Dear Stephen,

I have to confess that the mathematical intricacies of Chu spaces are quite beyond me. However, this passage appears at the introduction to the cited article:

"We propose to reduce complex mind-body interaction to the elementary interactions
of their constituents. Events of the body interact with states of the
mind. This interaction has two dual forms. A physical event a in the body
A impresses its occurrence on a mental state x of the mind X, written a=|x.
Dually, in state x the mind infers the prior occurrence of event a, written x |= a.


Tell me if I have completely misconstrued it, but it seems that this is still discussing how the two entities (mind and body) are interacting, and differs only in detail from the 17th century solutions. *Why* do you need to "prove the necessity of epiphenomena", and *how* is such a "proof" providing any more information than the simple observation that the epiphenomena exist? You could go mad seeing dualism everywhere. If I wave my hand in a circular pattern, we have (a) the physical action of moving my hand in a circular pattern, and (b) the circular pattern. Arguably, these are two completely different things. One is an event in the physical world, and the other is a theoretical or mathematical abstraction. How is it that these two completely different entities interact? How can you prove that the physical action of moving my hand in a particular way necessitates the epiphenomenon of the circular pattern? And if you manage to explain that one, how can you explain the experience of being-a-circular-pattern from the inside, or, conversely, the non-experience of being-a-circular-pattern from the inside, whichever is the case? There comes a point where theory and explanation makes us more confused and no more informed than we were before.

--Stathis

In a phrase, I would loose choice. What you are asking me is to give up any hope of understanding how my sense of being-in-the-world is related to any other phenomena in the world of experience and instead to just blindly believe some claim. Are we so frustrated that we will accept "authority" as a proof of our beliefs? I hope not!

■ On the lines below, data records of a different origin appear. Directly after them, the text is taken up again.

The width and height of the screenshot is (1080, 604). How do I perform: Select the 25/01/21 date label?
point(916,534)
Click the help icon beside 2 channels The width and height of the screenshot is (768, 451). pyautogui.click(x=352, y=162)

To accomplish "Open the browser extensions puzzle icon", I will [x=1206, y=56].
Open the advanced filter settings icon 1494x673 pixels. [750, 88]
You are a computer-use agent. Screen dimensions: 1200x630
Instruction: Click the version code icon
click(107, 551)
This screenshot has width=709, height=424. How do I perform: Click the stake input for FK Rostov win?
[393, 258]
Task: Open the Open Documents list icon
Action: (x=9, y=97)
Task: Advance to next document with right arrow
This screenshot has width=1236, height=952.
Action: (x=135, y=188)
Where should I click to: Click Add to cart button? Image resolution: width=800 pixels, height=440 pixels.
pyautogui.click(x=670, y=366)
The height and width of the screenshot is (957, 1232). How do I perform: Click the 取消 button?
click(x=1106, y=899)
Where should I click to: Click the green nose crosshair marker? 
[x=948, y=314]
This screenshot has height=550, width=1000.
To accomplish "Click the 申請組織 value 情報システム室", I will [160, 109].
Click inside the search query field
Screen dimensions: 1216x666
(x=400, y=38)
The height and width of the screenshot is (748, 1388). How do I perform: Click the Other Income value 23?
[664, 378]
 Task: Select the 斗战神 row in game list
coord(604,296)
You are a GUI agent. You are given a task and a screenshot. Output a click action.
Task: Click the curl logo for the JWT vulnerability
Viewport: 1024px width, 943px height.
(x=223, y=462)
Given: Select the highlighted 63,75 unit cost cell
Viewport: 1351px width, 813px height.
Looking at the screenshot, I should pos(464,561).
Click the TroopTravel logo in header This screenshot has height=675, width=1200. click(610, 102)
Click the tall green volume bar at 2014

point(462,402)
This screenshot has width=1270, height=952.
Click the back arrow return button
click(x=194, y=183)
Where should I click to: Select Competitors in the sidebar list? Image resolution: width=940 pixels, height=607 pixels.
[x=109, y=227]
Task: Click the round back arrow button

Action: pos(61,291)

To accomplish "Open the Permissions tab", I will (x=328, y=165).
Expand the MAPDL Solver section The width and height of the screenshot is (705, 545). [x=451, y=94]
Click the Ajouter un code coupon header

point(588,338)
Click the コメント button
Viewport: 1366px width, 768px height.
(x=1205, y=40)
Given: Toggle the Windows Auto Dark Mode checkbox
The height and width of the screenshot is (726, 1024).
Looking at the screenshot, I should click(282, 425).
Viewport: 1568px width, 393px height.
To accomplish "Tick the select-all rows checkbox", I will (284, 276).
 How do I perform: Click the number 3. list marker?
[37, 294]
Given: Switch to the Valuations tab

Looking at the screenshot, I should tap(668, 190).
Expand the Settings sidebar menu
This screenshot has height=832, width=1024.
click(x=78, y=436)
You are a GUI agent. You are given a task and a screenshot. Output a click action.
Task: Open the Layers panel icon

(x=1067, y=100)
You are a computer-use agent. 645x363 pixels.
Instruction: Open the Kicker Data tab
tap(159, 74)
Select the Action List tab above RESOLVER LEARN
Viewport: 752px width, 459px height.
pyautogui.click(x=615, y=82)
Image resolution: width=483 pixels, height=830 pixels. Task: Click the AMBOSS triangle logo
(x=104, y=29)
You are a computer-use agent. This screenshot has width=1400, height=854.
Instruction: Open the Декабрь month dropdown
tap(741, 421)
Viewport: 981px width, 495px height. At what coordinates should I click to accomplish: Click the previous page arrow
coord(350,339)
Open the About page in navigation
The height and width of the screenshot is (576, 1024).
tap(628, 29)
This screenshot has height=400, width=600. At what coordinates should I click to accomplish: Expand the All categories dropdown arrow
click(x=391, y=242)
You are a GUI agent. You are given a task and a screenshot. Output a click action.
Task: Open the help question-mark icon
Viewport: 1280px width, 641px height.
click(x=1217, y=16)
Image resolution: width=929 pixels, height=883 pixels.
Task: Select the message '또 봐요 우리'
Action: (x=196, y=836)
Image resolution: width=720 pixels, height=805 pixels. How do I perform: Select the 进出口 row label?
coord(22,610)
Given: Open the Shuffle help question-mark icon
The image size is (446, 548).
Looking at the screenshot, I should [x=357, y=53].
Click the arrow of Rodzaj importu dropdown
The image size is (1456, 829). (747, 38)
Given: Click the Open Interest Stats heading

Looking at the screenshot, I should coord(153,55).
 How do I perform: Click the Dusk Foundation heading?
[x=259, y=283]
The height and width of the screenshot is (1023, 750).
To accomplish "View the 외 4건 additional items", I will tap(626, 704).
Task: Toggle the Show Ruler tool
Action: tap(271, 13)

Pratt's disdain follows from the obvious failures of other models. It does not take a logician or mathematician or philosopher of unbelievable IQ to see that the models of monism that have been advanced have a fatal flaw: the inability to proof the necessity of epiphenomena. Maybe Bruno's theory will solve this, I hold out hope that it does; but meanwhile, why can't we consider and debate alternatives that offer a view ranging explanations and unifying threads, such as Pratt's Chu space idea?

Kindest regards,

Stephen

----- Original Message ----- From: "Stathis Papaioannou" <[EMAIL PROTECTED]>
To: <[EMAIL PROTECTED]>; <[EMAIL PROTECTED]>
Cc: <everything-list@eskimo.com>
Sent: Monday, May 16, 2005 2:36 AM
Subject: Re: Olympia's Beautiful and Profound Mind



Dear Stephen,

The Pratt quote below shows disdain for historical solutions to the mind-body problem, such as Descartes' theory that the two interact through the pineal gland, but goes on to say that this is no reason to throw out dualism altogether. Now, I have to admit, despite spending my adolescence in the thrall of logical positivism (I still think A.J. Ayer's "Language, Truth and Logic" is one of the great masterpieces of 20th century English nonfictional prose), that there is something irreducible about 1st person experience, forever beyond 3rd person verification or falsification; a blind man might learn everything about visual perception, but still have no idea what it is like to see. However, what reason is there to extrapolate from this that there must be some special explanation for the interaction between body and mind? What do you lose if you simply accept, as per Gilbert Ryle, that the mind is what the brain does? Otherwise, you could seek a special explanation for an electronic calculator's matter/mathematics dualism, or a falling stone's matter/energy dualism, or any number of similar examples. Occam's razor would suggest that such complications are unnecessary.